Date of Award


Document type


Access Type

Open Access Dissertation

Degree Name

Doctor of Philosophy (PhD)

Degree Program

Computer Science

First Advisor

Shlomo Zilberstein

Second Advisor

Daeyoung Kim

Third Advisor

Victor Lesser

Subject Categories

Computer Sciences


This thesis focuses on decision-theoretic reasoning and planning problems that arise when a group of collaborative agents are tasked to achieve a goal that requires collective effort. The main contribution of this thesis is the development of effective, scalable and quality-bounded computational approaches for multiagent planning and coordination under uncertainty. This is achieved by a synthesis of techniques from multiple areas of artificial intelligence, machine learning and operations research. Empirically, each algorithmic contribution has been tested rigorously on common benchmark problems and, in many cases, real-world applications from machine learning and operations research literature.

The first part of the thesis addresses multiagent single-step decision making problems where a single joint-decision is required for the plan. We examine these decision-theoretic problems within the broad frameworks of distributed constraint optimization and Markov random fields. Such models succinctly capture the structure of interaction among different decision variables, which is subsequently exploited by algorithms to enhance scalability. The algorithms presented in this thesis are rigorously grounded on concepts from mathematical programming and optimization.

The second part of the thesis addresses multiagent sequential decision making problems under uncertainty and partial observability. We use the decentralized partially observable Markov decision processes (Dec-POMDPs) to formulate multiagent planning problems. To address the challenge of NEXP-Hard complexity and yet push the envelope of scalability, we represent the domain structure in a multiagent system using graphical models such as dynamic Bayesian networks and constraint networks. By exploiting such graphical planning representation in an algorithmic framework composed of techniques from different sub-areas of artificial intelligence, machine learning and operations research, we show impressive gains in increasing the scalability, the range of problems addressed and enabling quality-bounded solutions for multiagent decision theoretic planning.

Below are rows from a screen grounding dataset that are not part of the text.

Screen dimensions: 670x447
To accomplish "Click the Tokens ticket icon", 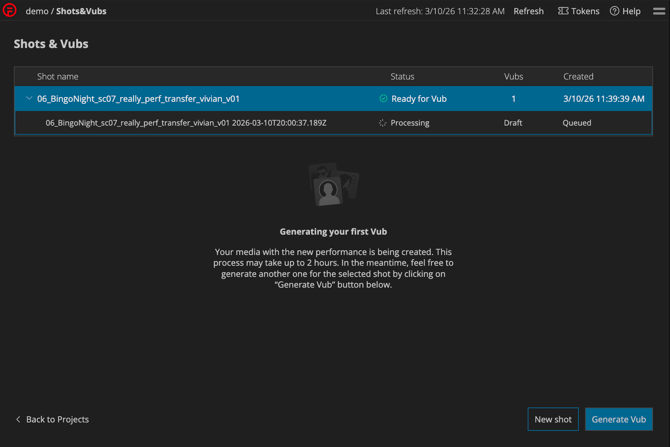I will [x=563, y=11].
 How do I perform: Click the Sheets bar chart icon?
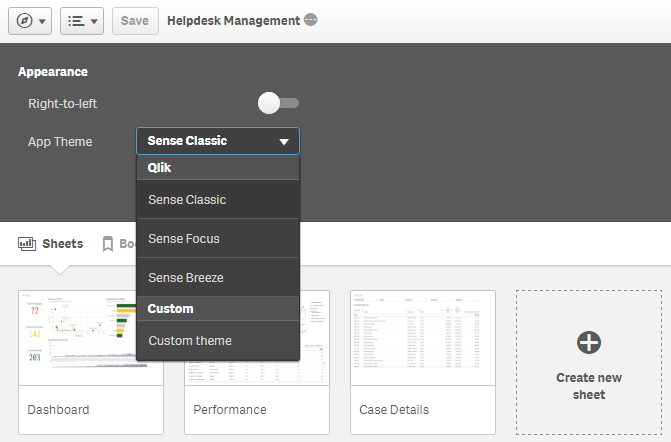[x=26, y=244]
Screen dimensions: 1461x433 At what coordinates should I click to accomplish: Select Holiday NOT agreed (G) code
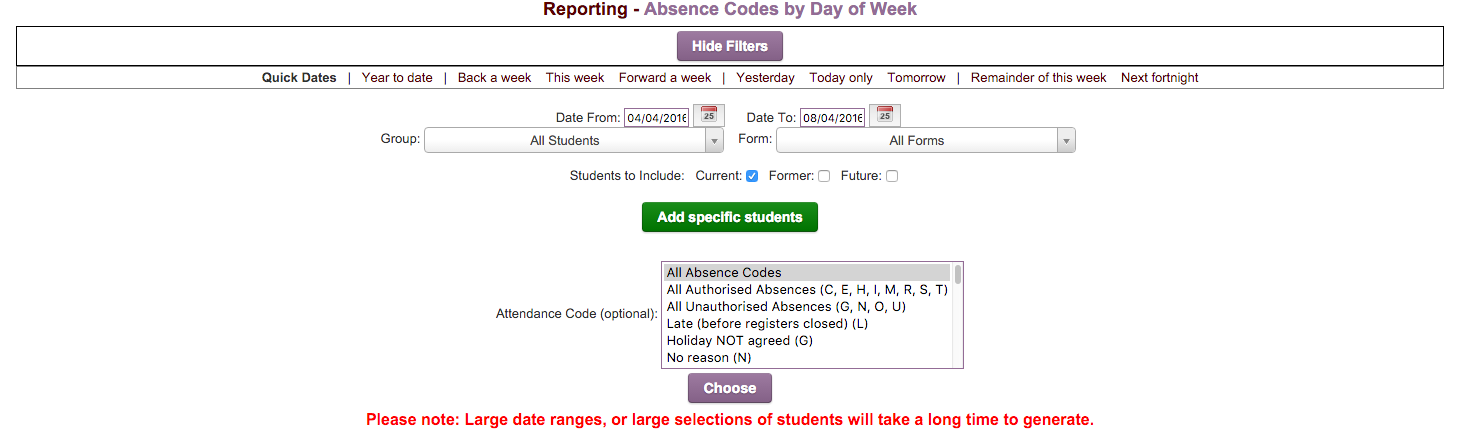(x=740, y=341)
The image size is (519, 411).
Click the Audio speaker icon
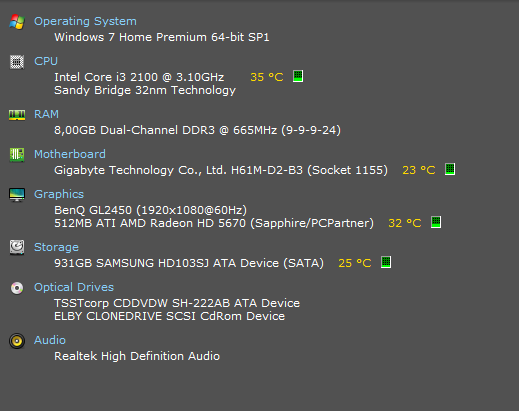tap(17, 341)
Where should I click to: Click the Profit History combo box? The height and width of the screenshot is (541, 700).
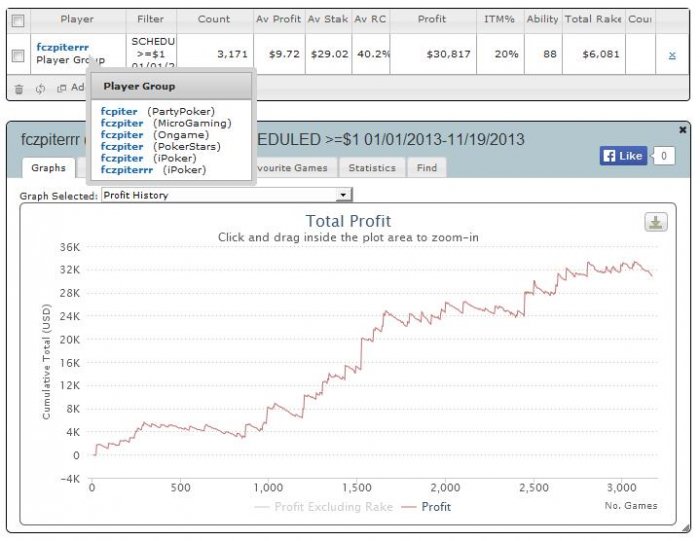tap(227, 195)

Our contributions for sequential decision making include a) development of efficient dynamic programming algorithms for finite-horizon decision making, resulting in significantly increased scalability w.r.t. the number of agents and multiple orders-of-magnitude speedup over previous best approaches; b) development of probabilistic inference based algorithms for infinite-horizon decision making, resulting in new insights connecting inference techniques from the machine learning literature to multiagent systems; c) development of mathematical programming based scalable techniques for quality bounded solutions in multiagent systems, which has been considered intractable so far.

Several of our contributions are some of the first for the respective class of problems. For example, we show for the first time how machine learning is closely related to multiagent decision making via a maximum likelihood formulation of the planning problem. We develop new graphical models and machine learning based inference algorithms for large factored planning problems. We also show for the first time how the problem of optimizing agents' policies can be formulated as a compact mixed-integer program, resulting in optimal solution for a range of Dec-POMDP benchmarks.

In summary, we present a synthesis of different techniques from multiple sub-areas of AI, ML and OR to address the scalability and efficiency of algorithms for decision-theoretic reasoning and planning in multiagent systems. Such advances have already shown great promise to bridge the gap between multiagent systems and real-world applications.